Vectors display slightly wobbly and flickery

Started by hcmffm, November 13, 2016, 06:11:35 PM

Previous topic - Next topic

hcmffm

My Vectrex friend had the Vectrex32 cartridge for some time. He tried the Vectrex32 out and did some programming. His feelings were so-so. Apart from the somewhat cumbersome way of developing programs (no real debugging, no hot-code replacement, ...) the way the vectors are displayed made him frown. He said that the vectors would slightly flicker and wobble.
We tried the Vectrex32 on two of my Vectrexes and right: The vectors are displayed a bit wobbly and a bit flickery. This can be seen in the menu (text) of the Vectrex32 and in Moon Lander: All lines wobble and slightly vary their positions plus the whole display slightly flickers. Other games like Minestorm run on those Vectrex consoles display the vectors 100 flicker-free and without any wobble.

Is there a reason why graphics generated by the Vectrex32 slightly wobble and flicker? Could something be done about this?

Vectrex32

The wobbling might be the "pen drift" problem which is discussed in the Vectrex32 manual, section 6.5. If you're drawing a lot of objects, try putting ReturnToOrigin sprites in between some of them.

Flickering can sometimes be improved by changing the frame rate, using the SetFrameRate function. The default is 30; try increasing it to 50 or 60.

Vectrex32 uses the Vectrex BIOS' line-drawing routines so in theory, wobbling and flickering should be no worse with Vectrex32 than with Vectrex. But programmers have always had to be careful about how many lines they draw and how often they reset the pen to the origin.

I'd be interested in any suggestions you have about debugging. It's true there's no hot-code replacement; you'd need BASIC line numbers or a built-in text editor for that. But as for "no real debugging": there's breakpoints, tracing, single-stepping, and the ability to examine and modify variables.

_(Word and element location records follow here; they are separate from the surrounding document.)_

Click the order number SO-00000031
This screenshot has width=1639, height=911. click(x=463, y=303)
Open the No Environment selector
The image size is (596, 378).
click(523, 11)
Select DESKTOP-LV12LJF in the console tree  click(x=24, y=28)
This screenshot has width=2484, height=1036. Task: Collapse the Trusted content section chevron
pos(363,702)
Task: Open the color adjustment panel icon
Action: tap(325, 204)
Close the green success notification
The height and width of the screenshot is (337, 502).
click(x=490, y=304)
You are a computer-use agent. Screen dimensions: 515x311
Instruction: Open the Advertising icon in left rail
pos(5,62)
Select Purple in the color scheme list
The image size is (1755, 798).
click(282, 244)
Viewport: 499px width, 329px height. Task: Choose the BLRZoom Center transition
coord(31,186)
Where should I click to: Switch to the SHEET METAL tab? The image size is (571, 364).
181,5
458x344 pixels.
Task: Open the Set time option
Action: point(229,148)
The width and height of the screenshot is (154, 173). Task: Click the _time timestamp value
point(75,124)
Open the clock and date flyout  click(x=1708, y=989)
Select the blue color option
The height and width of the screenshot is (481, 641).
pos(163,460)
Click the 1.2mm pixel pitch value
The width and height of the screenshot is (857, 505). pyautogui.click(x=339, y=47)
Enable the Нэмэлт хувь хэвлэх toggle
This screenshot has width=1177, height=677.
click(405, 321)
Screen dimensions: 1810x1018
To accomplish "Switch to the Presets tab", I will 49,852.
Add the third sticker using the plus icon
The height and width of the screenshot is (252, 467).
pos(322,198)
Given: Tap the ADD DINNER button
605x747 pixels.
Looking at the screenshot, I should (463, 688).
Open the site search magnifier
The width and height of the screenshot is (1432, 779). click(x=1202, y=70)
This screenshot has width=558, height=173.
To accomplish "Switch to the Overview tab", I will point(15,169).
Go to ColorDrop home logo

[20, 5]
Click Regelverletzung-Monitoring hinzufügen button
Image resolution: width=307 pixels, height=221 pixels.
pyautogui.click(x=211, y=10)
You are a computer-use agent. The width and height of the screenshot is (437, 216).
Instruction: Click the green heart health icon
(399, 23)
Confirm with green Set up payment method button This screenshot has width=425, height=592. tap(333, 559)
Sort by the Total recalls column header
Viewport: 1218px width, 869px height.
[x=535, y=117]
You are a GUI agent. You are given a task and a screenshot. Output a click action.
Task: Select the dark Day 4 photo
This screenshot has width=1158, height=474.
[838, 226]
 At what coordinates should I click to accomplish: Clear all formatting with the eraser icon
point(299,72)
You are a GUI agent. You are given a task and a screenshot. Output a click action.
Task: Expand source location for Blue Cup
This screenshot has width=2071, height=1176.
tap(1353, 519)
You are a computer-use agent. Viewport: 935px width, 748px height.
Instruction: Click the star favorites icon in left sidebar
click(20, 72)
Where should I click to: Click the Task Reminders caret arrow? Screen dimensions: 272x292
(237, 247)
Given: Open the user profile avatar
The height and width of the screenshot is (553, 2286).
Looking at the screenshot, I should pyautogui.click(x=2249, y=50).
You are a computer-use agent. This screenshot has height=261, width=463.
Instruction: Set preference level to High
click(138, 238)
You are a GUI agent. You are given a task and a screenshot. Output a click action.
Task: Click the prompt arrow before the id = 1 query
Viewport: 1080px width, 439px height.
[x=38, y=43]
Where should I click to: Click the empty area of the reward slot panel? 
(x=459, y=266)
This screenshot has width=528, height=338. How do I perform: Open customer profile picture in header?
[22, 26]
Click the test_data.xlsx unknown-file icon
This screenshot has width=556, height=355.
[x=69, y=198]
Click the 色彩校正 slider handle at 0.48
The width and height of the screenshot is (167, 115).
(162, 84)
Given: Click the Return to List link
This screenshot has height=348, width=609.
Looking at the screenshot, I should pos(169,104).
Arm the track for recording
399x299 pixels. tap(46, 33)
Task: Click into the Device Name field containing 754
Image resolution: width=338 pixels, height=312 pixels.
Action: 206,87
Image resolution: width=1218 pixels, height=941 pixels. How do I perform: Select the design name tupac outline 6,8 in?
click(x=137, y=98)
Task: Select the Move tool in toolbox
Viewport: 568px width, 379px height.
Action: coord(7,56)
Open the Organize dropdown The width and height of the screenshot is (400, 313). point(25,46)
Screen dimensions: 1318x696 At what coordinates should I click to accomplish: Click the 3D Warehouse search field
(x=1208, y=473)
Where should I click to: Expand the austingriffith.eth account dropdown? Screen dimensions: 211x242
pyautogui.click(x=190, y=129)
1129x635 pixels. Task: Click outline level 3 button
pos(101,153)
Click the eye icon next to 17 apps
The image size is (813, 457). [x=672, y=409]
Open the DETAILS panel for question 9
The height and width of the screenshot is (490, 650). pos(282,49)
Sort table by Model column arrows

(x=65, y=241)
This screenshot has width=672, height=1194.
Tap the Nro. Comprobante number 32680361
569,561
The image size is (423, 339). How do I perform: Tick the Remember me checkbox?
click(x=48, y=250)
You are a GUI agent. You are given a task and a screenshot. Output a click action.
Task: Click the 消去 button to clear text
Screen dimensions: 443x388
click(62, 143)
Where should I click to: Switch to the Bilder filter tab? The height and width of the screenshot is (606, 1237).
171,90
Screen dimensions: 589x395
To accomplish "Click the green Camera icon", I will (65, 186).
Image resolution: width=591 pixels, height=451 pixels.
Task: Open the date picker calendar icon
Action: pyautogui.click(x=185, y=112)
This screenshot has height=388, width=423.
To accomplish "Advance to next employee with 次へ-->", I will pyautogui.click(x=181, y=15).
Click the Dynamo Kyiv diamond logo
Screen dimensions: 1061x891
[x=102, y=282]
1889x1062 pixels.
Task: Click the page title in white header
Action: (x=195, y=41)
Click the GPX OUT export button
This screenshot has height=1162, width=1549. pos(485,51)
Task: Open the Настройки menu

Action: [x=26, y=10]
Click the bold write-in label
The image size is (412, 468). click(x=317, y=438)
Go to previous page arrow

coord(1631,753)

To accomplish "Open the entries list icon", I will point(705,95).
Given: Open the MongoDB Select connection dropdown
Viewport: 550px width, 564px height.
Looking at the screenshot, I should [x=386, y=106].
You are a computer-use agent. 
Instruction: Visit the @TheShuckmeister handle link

What else would you want for "real debugging"?

- Bob

Vectrex32

I just did an experiment jacking the frame rate up to 120 and it made a big difference with wobble and flickering.

- Bob

hcmffm

Quote from: Vectrex32 on November 13, 2016, 06:40:54 PM
I just did an experiment jacking the frame rate up to 120 and it made a big difference with wobble and flickering.
Sounds good. Is there a reason why the Vectrex32 main menu and Moonlander use 30 frames/s and not a higher framerate?

Vectrex32

Quote from: hcmffm on November 14, 2016, 05:27:50 PM
Is there a reason why the Vectrex32 main menu and Moonlander use 30 frames/s and not a higher framerate?

No good reason; I just didn't think to experiment with different frame rates at the time. Since they're written in BASIC, it's easy for anyone to change them.

- Bob

LamerDeluxe

I notice that in the 3D demo that the tie fighters wobble while rotating, but are pretty stable when they are stationary. I wonder what could be causing that, I expect the floating point calculations of the 32 bit CPU would have enough precision to not be the cause.

Vectrex32

The calculations might be high precision, but the Vectrex DAC is still just 8 bit resolution.

- Bob

LamerDeluxe

#7
Yes, that is true, the positioning of the Vectrex vectors is at a pretty low resolution.

EDIT: Which makes me think that it should be possible to create a 'Vectrex 2' mainboard that has higher resolution DACs, a CPU and flash memory like the Vectrex32, improved audio and emulation for backwards compatibility. Then you would replace the original main board with this one, that would be pretty cool. Though I don't know if the high voltage parts are on the main boards as well. 

LamerDeluxe

Being the Vectrex32 noob that I am, it suddenly occured to me that the scaling factor would have something to do with this. So I changed my rotating box program to a much smaller scale and it is rotating really smoothly now.

I also notice that it now automatically uses multiple segments per line, which is really cool. They switch between three and four segments (with the corner pixels blinking in sync, which looks interesting), probably because of rounding errors.

This made me think. For positioning exactly, you could position with a larger scale for the initial long distance and then a much smaller scale to position much more exactly. This would make things move very smoothly all over the screen.

Vectrex32

Yup. If you draw a long line at a small scale, the V32 breaks it into multiple lines.

- Bob

LamerDeluxe

Just saw where it says this in the manual. I now have a rotating box that fades in and out, looks really cool on the vector display.

Vectrex32

I hope the fading in and out is intentional on your part. ;-)

LamerDeluxe

Haha, yes it is  :)

Can't wait to use more of the power of the 32-bit CPU.